Так и в этот раз, заслышав шум, я полагал, что мои молодцы раздразнили кого-нибудь из титулярных советников и произошла обыкновенная свалка, которая должна сейчас же разрешиться дружным хохотом. Но дело выходило не так: я слышал, что вся моя орава куда-то отхлынула и канцелярия как будто сразу опустела.

Я встал и вышел посмотреть, что случилось. Зала действительно была пуста, свечи горели на не занятых никем столах и только в одном углу неподвижно, как мумия, сидел старейший из моих титулярных советников — Нестор киевских канцелярий, — Платон Иванович Долинский, имевший владимирский крест за тридцатипятилетнюю службу.

Этот наш Нестор был огромный, сухой, давно весь как лунь поседевший престарелый хохол, державший себя очень неприступно и важно.

Он обыкновенно никогда без крайней надобности не поднимался с своего места и не разговаривал, а если разговаривал, то ругался, и непременно по-хохлацки.

Завидев меня, он медленно взглянул сверх своих медных очков и сейчас же, сердито задвигав челюстями, начал меня пробирать:

— Що же, хиба вы не бачыте, що тут роблять: они уси побигли дыбиться на скаженого жидюгу. Це же вам стыдно: який же вы старшый? Идыть бо гоните их, подлецов, назад до праци .

— Какой же, спрашиваю, там взялся сумасшедший?

— А чертяка его видае, звиткиля вин взявся! Ось вон там, гдесь на сходах крутиться.

Я взял с одного из столов свечу и пошел к выходу на лестницу.

Здесь, на просторной, очень тускло освещенной террасе были все мои чиновники. Густо столпившись сплошною массою, они наседали на плечи друг другу и смотрели в средину образованного ими круга, откуда чей-то задыхающийся отчаянный голос вопил скверным жидовским языком:

— Ай-вай! спустите мене, спустите… Уй, аи, ай-вай, спустите! Ай, спустите, бо часу нема, бо он вже… там у лавру… утик… Ай, гашпадин митрополит, гашпадин митрополит… ай-вай, гашпадин митрополит, когда ж, ви же стар чоловик… ай-вай, когда же ви у бога вируете… ай… што же это такой бу-у-дет!.. Ай, спустить мене, ай… ай!
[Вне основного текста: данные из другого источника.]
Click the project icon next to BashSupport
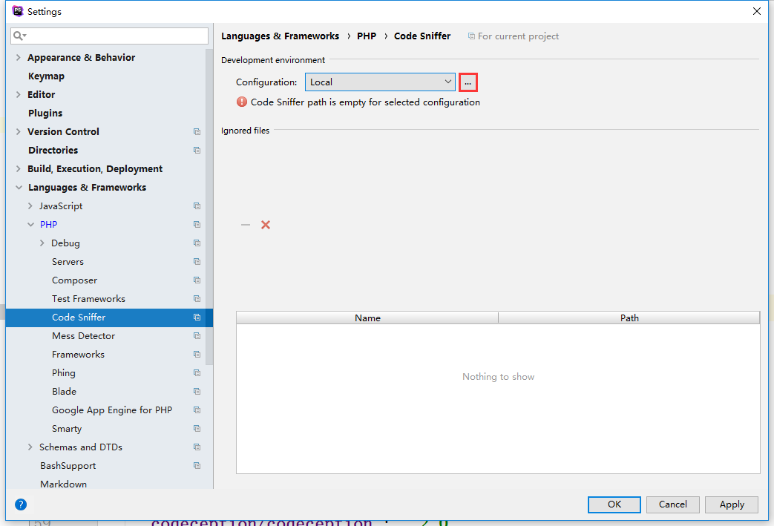197,466
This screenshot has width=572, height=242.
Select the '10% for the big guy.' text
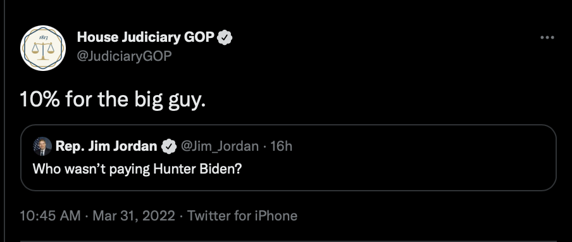(x=113, y=99)
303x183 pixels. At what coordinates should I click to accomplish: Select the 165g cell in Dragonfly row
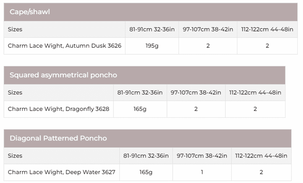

— Куда тебя, парха , пустить! — остепенял его знакомый голос солдата Алексеева.

— Туда… гвальт… я не знаю куда… кто в бога вируе… спустите… бо я несчастливый, бидный жидок… що вам мине тримать …що мине мучить… я вже замучин… спустите ради бога.

— Да куда тебя, лешего, пустить: куда ты пойдешь, куда просишься?

— Ай, только спустите… я пиду… ей-богу, пиду… бо я не знаю, куда пиду… бо мине треба до сам гашпадин митрополит…

— Да разве здесь, жид ты этакой, сидит господин митрополит! — резонировал сторож.

— Ах… кеды ж… кеды ж я не знаю, где сидит гашпадин митрополит, где к ему стукать… Ай, мне же его треба, мне его гвальт треба! — отчаянно картавил и отчаянно бился еврей.

— Мало чего тебе треба: как тебя, парха, и пустят до митрополита.

Жид еще лише завыл.

— Ай, мине нада митрополит… мине… мине не пустят до митрополит… Пропало, пропало мое детко, мое несчастливое детко!